Planting and growing garlic, a member of the onion family, starts at the store, when you purchase your bulbs. There are really two different types of garlic: softneck and hardneck. Softneck garlic grows in a variety of climates, and is the most abundant in grocery stores. Hardneck garlic grows larger and is easier to peel; this is a popular type of garlic for chefs because it has a variety of complex flavors.
In addition to the two main types of garlic, there are a lot of varieties or cultivars. Garlic will grow in a variety of soils and climates, but ensure that the variety that you purchase is well suited to your climate. For example, only hardy varieties that are adapted to northeastern climates will grow well in the northeastern United States.
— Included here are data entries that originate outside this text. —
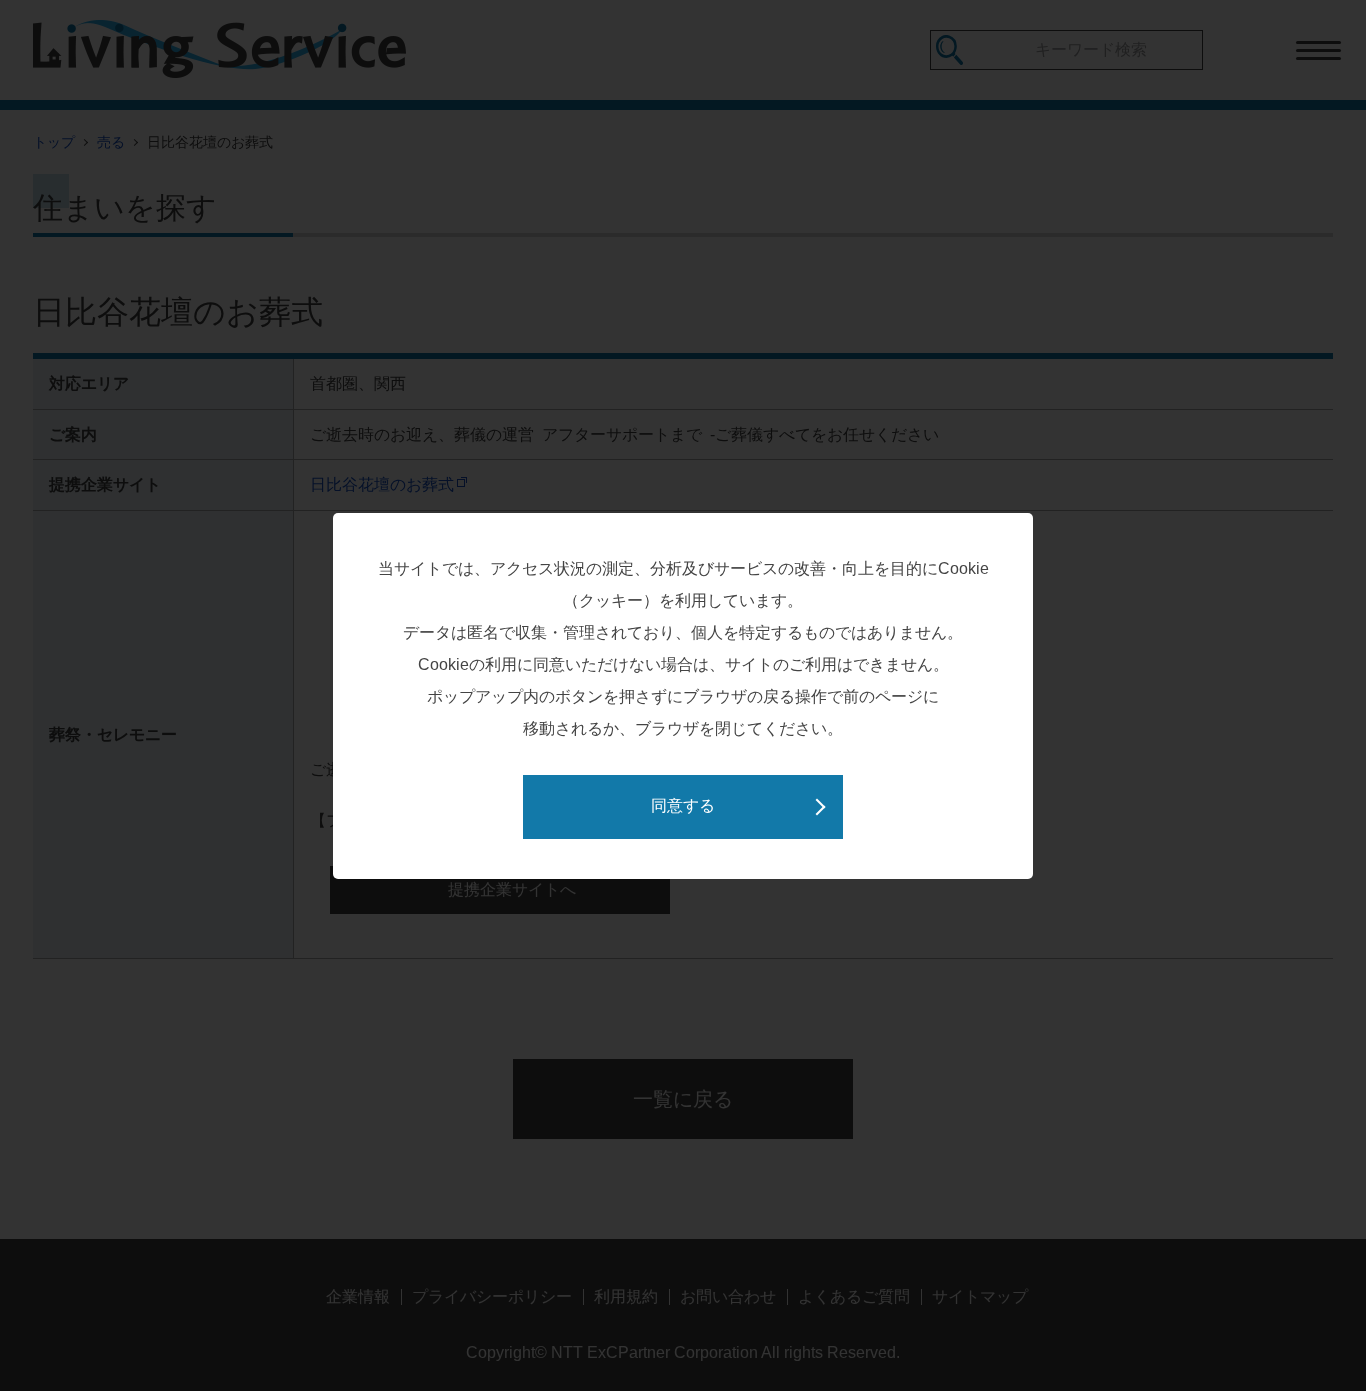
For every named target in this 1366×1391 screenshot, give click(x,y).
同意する (683, 805)
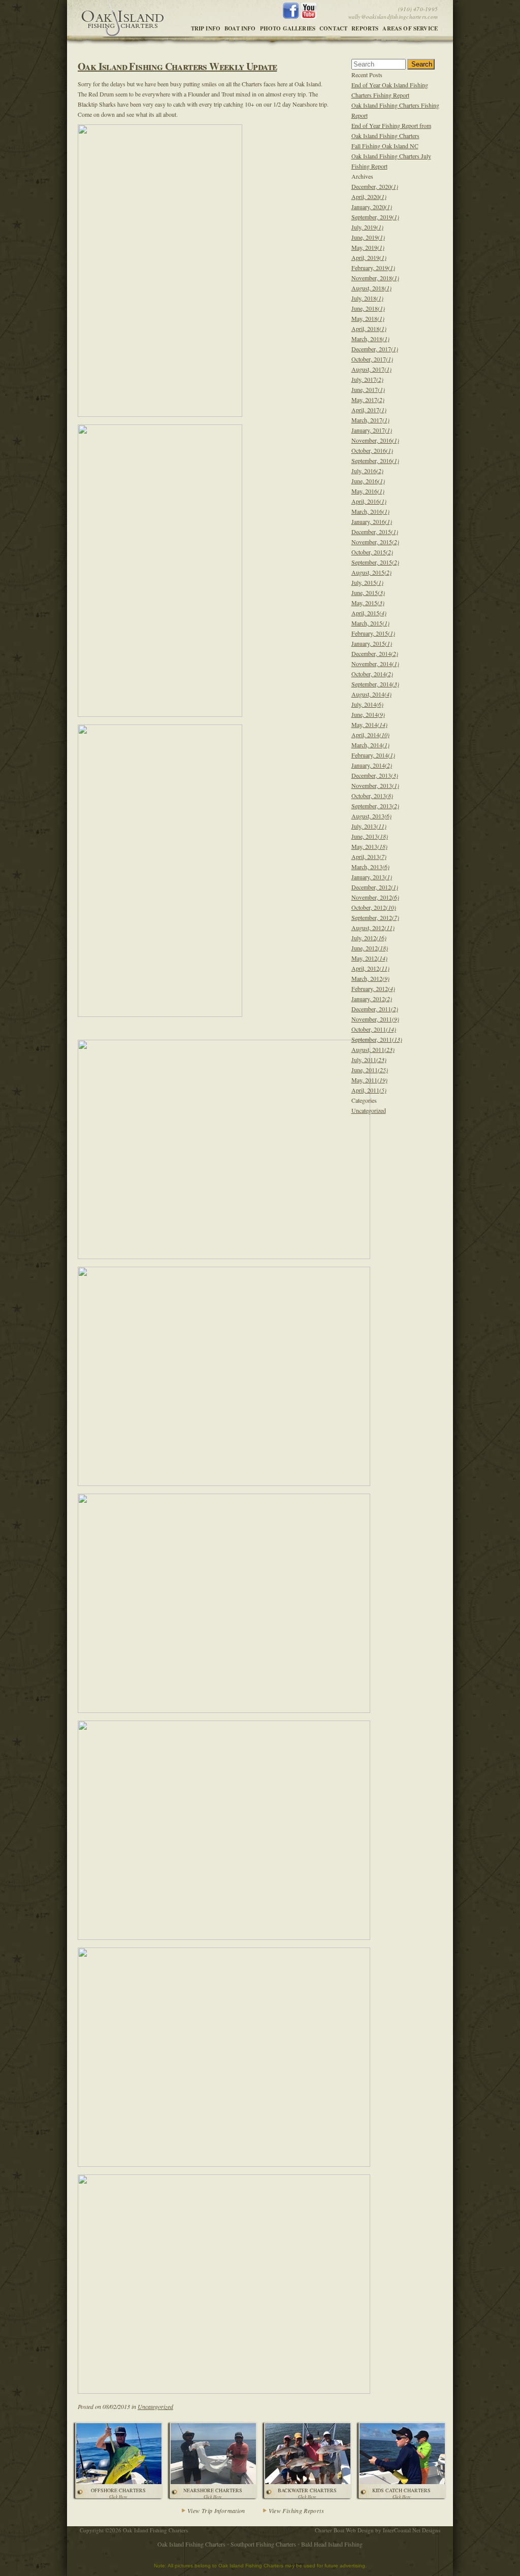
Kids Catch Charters (401, 2493)
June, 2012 (369, 948)
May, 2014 (369, 724)
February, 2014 (373, 755)
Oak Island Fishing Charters (191, 2544)
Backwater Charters (307, 2493)
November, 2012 (375, 897)
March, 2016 (370, 511)
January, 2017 (371, 430)
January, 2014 (371, 765)
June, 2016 (368, 481)
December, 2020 (374, 186)
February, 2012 (373, 988)
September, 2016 (375, 460)
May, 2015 (367, 603)
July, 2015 (367, 582)
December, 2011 (374, 1009)
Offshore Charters (118, 2493)
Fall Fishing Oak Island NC (384, 146)
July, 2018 (367, 298)
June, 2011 (369, 1070)
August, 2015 (371, 572)
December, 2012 (374, 887)
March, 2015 (370, 623)
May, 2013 (369, 846)
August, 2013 (371, 816)
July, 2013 (368, 826)
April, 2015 (368, 613)
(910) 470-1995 (418, 9)
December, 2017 (374, 349)
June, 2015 (368, 592)
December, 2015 (374, 531)
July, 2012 (368, 938)
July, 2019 (367, 227)
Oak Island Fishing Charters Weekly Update (177, 66)
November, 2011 (375, 1019)
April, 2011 (368, 1090)
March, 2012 (370, 978)
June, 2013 (369, 836)
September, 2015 (375, 562)
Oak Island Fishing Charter (122, 19)
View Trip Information (216, 2510)
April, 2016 (368, 501)
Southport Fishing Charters (263, 2544)
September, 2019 (375, 217)
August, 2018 (371, 288)
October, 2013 (372, 795)
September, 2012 (375, 917)
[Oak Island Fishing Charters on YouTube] (308, 16)
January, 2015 (371, 643)
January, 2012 (371, 999)
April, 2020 (368, 196)
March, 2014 (370, 745)
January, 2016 (371, 521)
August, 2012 (373, 927)
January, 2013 (371, 877)
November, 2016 (375, 440)
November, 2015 (375, 542)
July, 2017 (367, 379)
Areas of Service (410, 28)
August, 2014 (371, 694)
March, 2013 (370, 867)
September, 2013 (375, 806)
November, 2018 (375, 278)
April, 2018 (368, 328)
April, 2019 (368, 257)
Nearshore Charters (212, 2493)
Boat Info (240, 28)
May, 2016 (367, 491)
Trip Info (206, 28)
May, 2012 (369, 958)
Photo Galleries (287, 28)
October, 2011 (373, 1029)
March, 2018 (370, 339)
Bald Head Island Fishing (332, 2544)
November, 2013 (375, 785)
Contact (333, 28)
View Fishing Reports (296, 2510)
Garlic planting occurs in the autumn; this is completely out of synch with typical planting periods. The best time to plant is after the first frost in October but before the end of November. Garlic requires a cold treatment of about 40 degrees for two months in order for the bulbs to begin growing. If you want to plant garlic in the spring, refrigerate the bulbs or plant them early enough in the spring for them to experience that same period of cold treatment.
Where and how you plant the garlic depends on where you live, but some aspects can be constant. Plant the cloves with the root end facing down and the pointed end facing up. They should be planted about six or eight inches apart. If you live in colder climates, you should bury the roots about three or four inches deep; in warmer climates, about two inches deep should suffice. If you are worried about the cold, you can mulch around the roots to help the soil retain its moisture.
Finally, when growing garlic, remember to weed vigorously; garlic is not very competitive, and will succumb to more aggressive weeds. Irrigate your garden well and don't forget to label your garlic varieties.